- [Exercise]: In the entries, take the part that opens with the line containing "Task: Enable Fijar" and closes with the line containing "[x=342, y=108]", and substitute "scanner" for "printer". Give only those lines, otherwise unchanged.

- [Supplied data]:

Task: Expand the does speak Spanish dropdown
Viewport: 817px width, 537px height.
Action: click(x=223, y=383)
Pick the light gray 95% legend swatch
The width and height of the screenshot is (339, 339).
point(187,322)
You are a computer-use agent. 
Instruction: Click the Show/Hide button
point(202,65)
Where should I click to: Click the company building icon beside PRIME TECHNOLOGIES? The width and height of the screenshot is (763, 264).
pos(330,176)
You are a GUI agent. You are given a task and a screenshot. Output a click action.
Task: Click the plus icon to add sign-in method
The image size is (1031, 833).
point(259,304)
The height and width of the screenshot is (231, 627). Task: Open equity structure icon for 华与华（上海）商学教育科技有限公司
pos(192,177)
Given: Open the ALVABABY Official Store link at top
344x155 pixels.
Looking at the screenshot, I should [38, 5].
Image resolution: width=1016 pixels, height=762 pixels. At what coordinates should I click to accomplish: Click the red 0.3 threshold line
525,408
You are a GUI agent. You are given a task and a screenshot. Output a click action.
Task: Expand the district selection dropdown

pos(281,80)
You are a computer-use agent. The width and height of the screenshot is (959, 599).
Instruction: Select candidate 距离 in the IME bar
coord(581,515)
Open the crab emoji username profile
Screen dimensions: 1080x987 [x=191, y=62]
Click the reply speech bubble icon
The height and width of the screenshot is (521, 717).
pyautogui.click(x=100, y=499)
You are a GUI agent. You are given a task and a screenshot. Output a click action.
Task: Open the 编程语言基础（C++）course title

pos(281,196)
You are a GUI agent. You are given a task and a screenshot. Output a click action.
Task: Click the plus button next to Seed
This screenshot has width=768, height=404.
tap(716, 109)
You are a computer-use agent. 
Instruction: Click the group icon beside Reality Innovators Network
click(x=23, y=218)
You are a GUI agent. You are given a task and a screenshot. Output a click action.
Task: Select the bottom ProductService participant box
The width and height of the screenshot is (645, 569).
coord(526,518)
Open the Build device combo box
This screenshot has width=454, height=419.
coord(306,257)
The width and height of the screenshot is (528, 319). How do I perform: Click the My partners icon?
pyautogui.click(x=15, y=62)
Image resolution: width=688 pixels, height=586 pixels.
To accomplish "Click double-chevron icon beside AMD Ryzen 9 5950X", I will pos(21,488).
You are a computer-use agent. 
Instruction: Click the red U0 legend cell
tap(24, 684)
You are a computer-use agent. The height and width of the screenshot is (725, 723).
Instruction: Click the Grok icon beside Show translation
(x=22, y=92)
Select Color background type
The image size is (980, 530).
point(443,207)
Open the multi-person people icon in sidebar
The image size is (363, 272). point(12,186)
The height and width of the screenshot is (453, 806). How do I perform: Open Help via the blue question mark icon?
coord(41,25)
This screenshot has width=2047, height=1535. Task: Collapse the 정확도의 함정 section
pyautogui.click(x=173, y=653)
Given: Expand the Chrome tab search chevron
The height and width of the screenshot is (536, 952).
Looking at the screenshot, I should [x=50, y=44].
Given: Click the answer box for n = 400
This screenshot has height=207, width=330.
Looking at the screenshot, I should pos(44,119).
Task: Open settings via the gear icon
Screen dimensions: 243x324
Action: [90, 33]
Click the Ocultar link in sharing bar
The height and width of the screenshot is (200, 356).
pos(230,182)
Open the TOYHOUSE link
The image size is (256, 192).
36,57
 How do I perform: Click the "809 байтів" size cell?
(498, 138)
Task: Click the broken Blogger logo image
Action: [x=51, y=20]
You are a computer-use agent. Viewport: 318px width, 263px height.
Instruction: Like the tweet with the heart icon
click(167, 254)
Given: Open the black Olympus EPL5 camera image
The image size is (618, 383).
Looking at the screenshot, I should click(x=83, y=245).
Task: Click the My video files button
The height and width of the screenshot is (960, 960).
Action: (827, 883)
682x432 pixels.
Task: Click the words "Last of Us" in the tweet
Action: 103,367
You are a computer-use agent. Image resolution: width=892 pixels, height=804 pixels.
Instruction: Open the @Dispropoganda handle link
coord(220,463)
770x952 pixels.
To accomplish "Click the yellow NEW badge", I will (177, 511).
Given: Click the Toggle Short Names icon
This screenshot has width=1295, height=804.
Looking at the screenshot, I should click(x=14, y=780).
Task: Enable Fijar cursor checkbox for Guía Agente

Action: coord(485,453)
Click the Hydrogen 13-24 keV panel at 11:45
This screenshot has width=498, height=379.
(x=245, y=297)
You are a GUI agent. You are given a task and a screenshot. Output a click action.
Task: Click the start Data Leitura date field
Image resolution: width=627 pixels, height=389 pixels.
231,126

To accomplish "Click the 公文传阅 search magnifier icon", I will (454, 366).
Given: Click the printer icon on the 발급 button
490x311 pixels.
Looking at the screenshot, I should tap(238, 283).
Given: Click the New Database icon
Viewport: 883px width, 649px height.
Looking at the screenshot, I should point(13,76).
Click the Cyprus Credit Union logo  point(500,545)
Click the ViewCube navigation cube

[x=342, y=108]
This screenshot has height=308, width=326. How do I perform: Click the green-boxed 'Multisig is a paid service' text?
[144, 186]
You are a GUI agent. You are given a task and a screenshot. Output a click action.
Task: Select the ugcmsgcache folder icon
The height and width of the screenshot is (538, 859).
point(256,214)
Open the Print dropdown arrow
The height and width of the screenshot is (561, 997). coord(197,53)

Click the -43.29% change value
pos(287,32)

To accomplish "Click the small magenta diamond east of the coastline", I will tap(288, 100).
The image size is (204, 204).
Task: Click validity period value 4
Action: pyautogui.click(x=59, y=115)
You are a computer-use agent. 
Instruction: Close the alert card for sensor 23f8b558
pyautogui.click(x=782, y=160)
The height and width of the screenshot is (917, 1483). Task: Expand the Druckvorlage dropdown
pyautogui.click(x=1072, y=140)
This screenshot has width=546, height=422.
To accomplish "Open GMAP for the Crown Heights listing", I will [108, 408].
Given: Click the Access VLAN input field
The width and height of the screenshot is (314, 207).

- [Problem solution]:
Task: Enable Fijar cursor checkbox for Guía Agente

Action: coord(485,453)
Click the Hydrogen 13-24 keV panel at 11:45
This screenshot has width=498, height=379.
(x=245, y=297)
You are a GUI agent. You are given a task and a screenshot. Output a click action.
Task: Click the start Data Leitura date field
Image resolution: width=627 pixels, height=389 pixels.
231,126

To accomplish "Click the 公文传阅 search magnifier icon", I will (454, 366).
Given: Click the scanner icon on the 발급 button
490x311 pixels.
Looking at the screenshot, I should tap(238, 283).
Given: Click the New Database icon
Viewport: 883px width, 649px height.
Looking at the screenshot, I should point(13,76).
Click the Cyprus Credit Union logo  point(500,545)
Click the ViewCube navigation cube

[x=342, y=108]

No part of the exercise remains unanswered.